» **PROBLEM REQUIREMENTS**: Starting at the top line, return each entry word for word.

Collected data entries:
================

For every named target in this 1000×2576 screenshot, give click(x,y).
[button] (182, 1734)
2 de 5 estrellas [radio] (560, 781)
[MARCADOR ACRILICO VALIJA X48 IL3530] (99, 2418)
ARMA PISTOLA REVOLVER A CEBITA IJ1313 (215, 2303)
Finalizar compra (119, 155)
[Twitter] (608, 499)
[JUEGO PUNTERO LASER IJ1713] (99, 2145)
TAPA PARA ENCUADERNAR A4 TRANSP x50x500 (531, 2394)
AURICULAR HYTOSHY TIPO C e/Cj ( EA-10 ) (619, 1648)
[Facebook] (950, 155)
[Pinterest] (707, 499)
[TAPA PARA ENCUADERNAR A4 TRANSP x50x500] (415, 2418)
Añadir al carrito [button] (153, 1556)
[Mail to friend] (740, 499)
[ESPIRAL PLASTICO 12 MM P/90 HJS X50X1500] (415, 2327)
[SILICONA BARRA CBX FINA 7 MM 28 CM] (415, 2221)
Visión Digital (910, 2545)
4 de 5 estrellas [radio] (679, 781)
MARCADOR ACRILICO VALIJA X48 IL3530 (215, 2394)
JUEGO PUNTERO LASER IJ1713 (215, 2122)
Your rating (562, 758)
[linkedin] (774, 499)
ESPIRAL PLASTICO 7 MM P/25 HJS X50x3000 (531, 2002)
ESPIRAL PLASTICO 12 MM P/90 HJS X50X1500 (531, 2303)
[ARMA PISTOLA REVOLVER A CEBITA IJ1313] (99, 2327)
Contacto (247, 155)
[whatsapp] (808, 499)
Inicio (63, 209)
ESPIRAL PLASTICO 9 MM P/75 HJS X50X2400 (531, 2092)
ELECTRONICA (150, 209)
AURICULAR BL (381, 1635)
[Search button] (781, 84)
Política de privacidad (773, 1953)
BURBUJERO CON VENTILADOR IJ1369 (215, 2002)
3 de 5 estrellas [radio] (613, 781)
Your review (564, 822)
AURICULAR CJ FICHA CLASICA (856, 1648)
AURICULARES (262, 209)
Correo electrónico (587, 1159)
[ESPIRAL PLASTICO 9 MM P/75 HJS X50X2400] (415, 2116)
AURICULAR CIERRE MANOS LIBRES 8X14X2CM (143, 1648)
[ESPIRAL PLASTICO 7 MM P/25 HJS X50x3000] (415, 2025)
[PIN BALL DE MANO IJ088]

================

» **RESPONSE BOX**:
For every named target in this 1000×2576 screenshot, give click(x,y).
[button] (182, 1734)
2 de 5 estrellas [radio] (560, 781)
[MARCADOR ACRILICO VALIJA X48 IL3530] (99, 2418)
ARMA PISTOLA REVOLVER A CEBITA IJ1313 (215, 2303)
Finalizar compra (119, 155)
[Twitter] (608, 499)
[JUEGO PUNTERO LASER IJ1713] (99, 2145)
TAPA PARA ENCUADERNAR A4 TRANSP x50x500 (531, 2394)
AURICULAR HYTOSHY TIPO C e/Cj ( EA-10 ) (619, 1648)
[Facebook] (950, 155)
[Pinterest] (707, 499)
[TAPA PARA ENCUADERNAR A4 TRANSP x50x500] (415, 2418)
Añadir al carrito [button] (153, 1556)
[Mail to friend] (740, 499)
[ESPIRAL PLASTICO 12 MM P/90 HJS X50X1500] (415, 2327)
[SILICONA BARRA CBX FINA 7 MM 28 CM] (415, 2221)
Visión Digital (910, 2545)
4 de 5 estrellas [radio] (679, 781)
MARCADOR ACRILICO VALIJA X48 IL3530 (215, 2394)
JUEGO PUNTERO LASER IJ1713 (215, 2122)
Your rating (562, 758)
[linkedin] (774, 499)
ESPIRAL PLASTICO 7 MM P/25 HJS X50x3000 (531, 2002)
ESPIRAL PLASTICO 12 MM P/90 HJS X50X1500 (531, 2303)
[ARMA PISTOLA REVOLVER A CEBITA IJ1313] (99, 2327)
Contacto (247, 155)
[whatsapp] (808, 499)
Inicio (63, 209)
ESPIRAL PLASTICO 9 MM P/75 HJS X50X2400 (531, 2092)
ELECTRONICA (150, 209)
AURICULAR BL (381, 1635)
[Search button] (781, 84)
Política de privacidad (773, 1953)
BURBUJERO CON VENTILADOR IJ1369 (215, 2002)
3 de 5 estrellas [radio] (613, 781)
Your review (564, 822)
AURICULAR CJ FICHA CLASICA (856, 1648)
AURICULARES (262, 209)
Correo electrónico (587, 1159)
[ESPIRAL PLASTICO 9 MM P/75 HJS X50X2400] (415, 2116)
AURICULAR CIERRE MANOS LIBRES 8X14X2CM (143, 1648)
[ESPIRAL PLASTICO 7 MM P/25 HJS X50x3000] (415, 2025)
[PIN BALL DE MANO IJ088]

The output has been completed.